Extrait choisi:
────────────────────
Divine simplicité des paroles de Christ dans ses récits et dans ses paraboles.
- Admirons aussi la simplicité qui caractérise les récits formant les paraboles de Jésus-Christ ! Chaque enfant les retient aussitôt, et chacune de ses similitudes est une véritable création, si parfaite et si juste, où chaque mot a sa valeur, comme, par exemple, c'est le cas dans la parabole de l'ivraie, quand il l'explique à ses auditeurs. (Matth. 13 : 37-43.) - De même, quand Jésus parle des lis des champs, et des corbeaux, et des anges, et des démons, et de ceux qui ont des oreilles pour entendre, de ces créatures qui ne sèment ni ne moissonnent et que leur Père céleste nourrit cependant. (Matth. 6: 26.) Car, enfin, qui est-ce qui pourrait subsister sans nourriture ?
Et que de drames dans ces paraboles, qui
représentent la vie humaine dans son
ensemble, telle que celle du fils prodigue !
Et celle de l'homme riche et du pauvre Lazare, qui
forme toute une trilogie, où l'on voit
défiler la terre, le ciel et l'enfer !
Qu'elle est saisissante, cette histoire !
Tous ces récits, ces paraboles, comme
celle du semeur et celle des dix vierges, offrent
quelque aliment à l'intelligence la plus
simple, tout en vous ouvrant de telles
perspectives, en posant tant de questions que l'on
s'y épuise en réflexions. Quel est
l'homme qui ait jamais parlé de façon
à être compris des
plus petits, aussi bien que des plus grands ?
Dans toute oeuvre humaine l'on risque toujours d'y
mettre trop, et plus que ce que l'auteur a voulu
dire. Avec Christ cela n'est pas à craindre.
Celui qui, avec un coeur croyant et la
simplicité d'un enfant, en méditant
ces récits, y trouve toujours du nouveau,
celui-là peut aussi se dire que Christ y a
bien mis tout cela. Tel récit exprime en
actes, et effectivement, bien plus que les paroles
n'en peuvent dire, car le sens le plus profond de
ces paraboles ne se révélera qu'au
ciel.
────────────────────
Données enregistrées:
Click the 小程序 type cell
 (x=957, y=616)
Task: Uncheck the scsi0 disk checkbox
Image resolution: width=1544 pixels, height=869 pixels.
────────────────────
Prolongez le texte sur la simplicité des paraboles du Christ en reprenant juste après sa dernière phrase.

Corrigé:
En réalité, ce que
Jésus a prononcé, ce sont des
paroles de vie éternelle. Voilà
aussi pourquoi ses déclarations renferment
bien plus de force consolatrice, plus de
sérieux savoir, plus de vérité
enfin, que nous n'en trouvons dans les sentences
des plus grands sages de tous les siècles de
l'histoire.
Écoutez donc ces quelques
brèves paroles
« Heureux ceux qui pleurent, car
ils seront consolés. »
« Qui croit en moi a la vie
éternelle. »
« La vérité vous
rendra libres. »
« Celui qui perd sa vie pour
l'amour de moi la trouvera. »
« Celui qui croit ne viendra pas
en jugement. »
« Les cheveux même de votre
tête sont tous
comptés. »
Et tant d'autres au sujet desquelles
l'Esprit témoigne à notre esprit que
ce sont des paroles de vérité et de
vie, et que nous pouvons mourir tranquilles si nous
nous appuyons sur elles avec confiance.
De même que pour ses paroles, on peut
dire que tout ce qui vient de Christ, tous ses
actes ont une portée incalculable et une
signification surabondante.
Il ne saurait d'ailleurs pas en être
autrement, quand c'est un Dieu qui intervient dans
notre petit monde borné, car ici tout ce que
Dieu fait devient mystère et symbole. C'est
là un fait de première
importance : car toute intervention de Dieu
implique un sens si profond que même les
anges y plongeant leurs regards en font l'objet de
leurs méditations.
Par exemple quand nous lisons que, marchant
sur les eaux, Jésus apparut de nuit à
ses disciples, il n'y a pas là un mythe
instructif, comme le pensent certaines gens. Une
pareille figure symbolique, destinée
à représenter tel ou tel état
moral, mais ne reposant sur aucun fait réel,
n'aurait à nos yeux pas plus de valeur, ou
aussi peu de portée, que telle fable
d'Esope.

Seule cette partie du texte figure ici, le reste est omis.